*** Opening INFORMATION GIVEN ***
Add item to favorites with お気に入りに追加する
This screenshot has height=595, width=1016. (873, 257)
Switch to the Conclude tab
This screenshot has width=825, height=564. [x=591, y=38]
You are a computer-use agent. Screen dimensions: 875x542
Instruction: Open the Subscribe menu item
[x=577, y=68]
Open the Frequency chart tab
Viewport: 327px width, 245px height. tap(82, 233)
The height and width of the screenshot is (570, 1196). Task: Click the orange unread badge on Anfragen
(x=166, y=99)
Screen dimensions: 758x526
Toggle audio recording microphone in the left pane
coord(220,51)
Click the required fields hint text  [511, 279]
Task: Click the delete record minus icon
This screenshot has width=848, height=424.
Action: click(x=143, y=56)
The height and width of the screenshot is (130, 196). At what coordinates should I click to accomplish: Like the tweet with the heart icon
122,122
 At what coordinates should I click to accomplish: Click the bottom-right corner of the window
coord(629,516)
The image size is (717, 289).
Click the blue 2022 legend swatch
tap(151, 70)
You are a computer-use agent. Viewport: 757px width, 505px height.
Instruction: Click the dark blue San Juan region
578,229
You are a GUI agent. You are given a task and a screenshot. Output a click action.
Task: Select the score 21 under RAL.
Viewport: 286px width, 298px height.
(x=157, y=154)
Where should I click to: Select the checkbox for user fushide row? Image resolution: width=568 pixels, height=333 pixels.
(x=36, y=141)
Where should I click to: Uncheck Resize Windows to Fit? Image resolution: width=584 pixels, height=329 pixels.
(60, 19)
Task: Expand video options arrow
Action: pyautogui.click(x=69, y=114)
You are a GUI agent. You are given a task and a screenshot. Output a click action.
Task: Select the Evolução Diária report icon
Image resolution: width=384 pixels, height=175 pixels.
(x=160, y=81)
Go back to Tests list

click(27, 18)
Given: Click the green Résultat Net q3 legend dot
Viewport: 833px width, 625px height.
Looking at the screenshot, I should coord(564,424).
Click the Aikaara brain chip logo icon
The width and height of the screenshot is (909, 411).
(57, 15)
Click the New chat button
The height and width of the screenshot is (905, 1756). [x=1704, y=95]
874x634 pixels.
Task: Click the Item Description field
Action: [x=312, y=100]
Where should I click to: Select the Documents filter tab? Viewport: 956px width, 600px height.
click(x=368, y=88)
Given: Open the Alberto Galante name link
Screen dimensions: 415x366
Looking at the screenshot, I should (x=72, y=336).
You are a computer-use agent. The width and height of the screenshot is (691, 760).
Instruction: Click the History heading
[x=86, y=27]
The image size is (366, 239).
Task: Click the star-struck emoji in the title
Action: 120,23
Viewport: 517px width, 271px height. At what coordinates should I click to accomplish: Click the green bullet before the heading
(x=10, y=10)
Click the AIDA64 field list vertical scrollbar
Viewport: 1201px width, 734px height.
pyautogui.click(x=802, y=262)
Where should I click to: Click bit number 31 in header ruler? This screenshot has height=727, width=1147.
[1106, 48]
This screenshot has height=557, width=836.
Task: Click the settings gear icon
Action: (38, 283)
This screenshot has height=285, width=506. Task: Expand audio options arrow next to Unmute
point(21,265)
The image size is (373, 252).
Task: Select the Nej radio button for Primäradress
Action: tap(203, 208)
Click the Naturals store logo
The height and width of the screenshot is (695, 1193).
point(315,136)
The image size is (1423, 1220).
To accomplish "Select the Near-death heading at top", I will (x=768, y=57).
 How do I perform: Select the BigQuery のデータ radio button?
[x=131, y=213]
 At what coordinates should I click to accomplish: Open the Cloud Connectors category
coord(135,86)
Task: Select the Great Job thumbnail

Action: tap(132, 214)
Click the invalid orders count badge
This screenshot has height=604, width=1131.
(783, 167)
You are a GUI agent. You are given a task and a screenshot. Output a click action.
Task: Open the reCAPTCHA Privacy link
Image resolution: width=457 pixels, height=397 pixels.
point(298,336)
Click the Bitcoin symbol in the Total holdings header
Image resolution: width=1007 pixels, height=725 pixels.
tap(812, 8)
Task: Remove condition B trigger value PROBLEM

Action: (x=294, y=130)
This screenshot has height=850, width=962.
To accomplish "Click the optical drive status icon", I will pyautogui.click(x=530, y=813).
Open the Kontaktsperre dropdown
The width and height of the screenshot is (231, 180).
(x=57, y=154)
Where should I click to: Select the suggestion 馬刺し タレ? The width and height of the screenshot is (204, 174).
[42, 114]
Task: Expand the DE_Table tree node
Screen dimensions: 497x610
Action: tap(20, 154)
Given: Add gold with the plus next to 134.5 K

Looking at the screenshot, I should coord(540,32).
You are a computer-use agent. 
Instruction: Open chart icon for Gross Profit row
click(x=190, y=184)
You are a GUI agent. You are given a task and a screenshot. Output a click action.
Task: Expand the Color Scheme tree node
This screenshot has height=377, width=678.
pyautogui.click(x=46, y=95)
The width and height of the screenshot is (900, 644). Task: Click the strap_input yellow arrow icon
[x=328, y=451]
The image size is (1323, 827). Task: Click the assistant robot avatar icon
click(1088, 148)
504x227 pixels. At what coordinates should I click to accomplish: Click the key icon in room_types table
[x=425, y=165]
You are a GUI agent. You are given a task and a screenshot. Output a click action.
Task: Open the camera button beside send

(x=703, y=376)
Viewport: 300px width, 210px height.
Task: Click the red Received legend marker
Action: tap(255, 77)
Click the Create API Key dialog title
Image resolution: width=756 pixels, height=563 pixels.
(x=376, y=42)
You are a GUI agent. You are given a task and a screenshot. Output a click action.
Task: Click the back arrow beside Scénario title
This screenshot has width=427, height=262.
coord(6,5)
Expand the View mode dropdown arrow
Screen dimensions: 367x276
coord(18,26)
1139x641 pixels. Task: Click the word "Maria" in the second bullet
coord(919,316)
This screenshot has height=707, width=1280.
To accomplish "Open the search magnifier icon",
*** Closing INFORMATION GIVEN ***
BRIEF => Locate all lines in the listing above with the word "link". Copy them.

OUTPUT OF THE EXERCISE =>
Given: Open the Alberto Galante name link
Task: Open the reCAPTCHA Privacy link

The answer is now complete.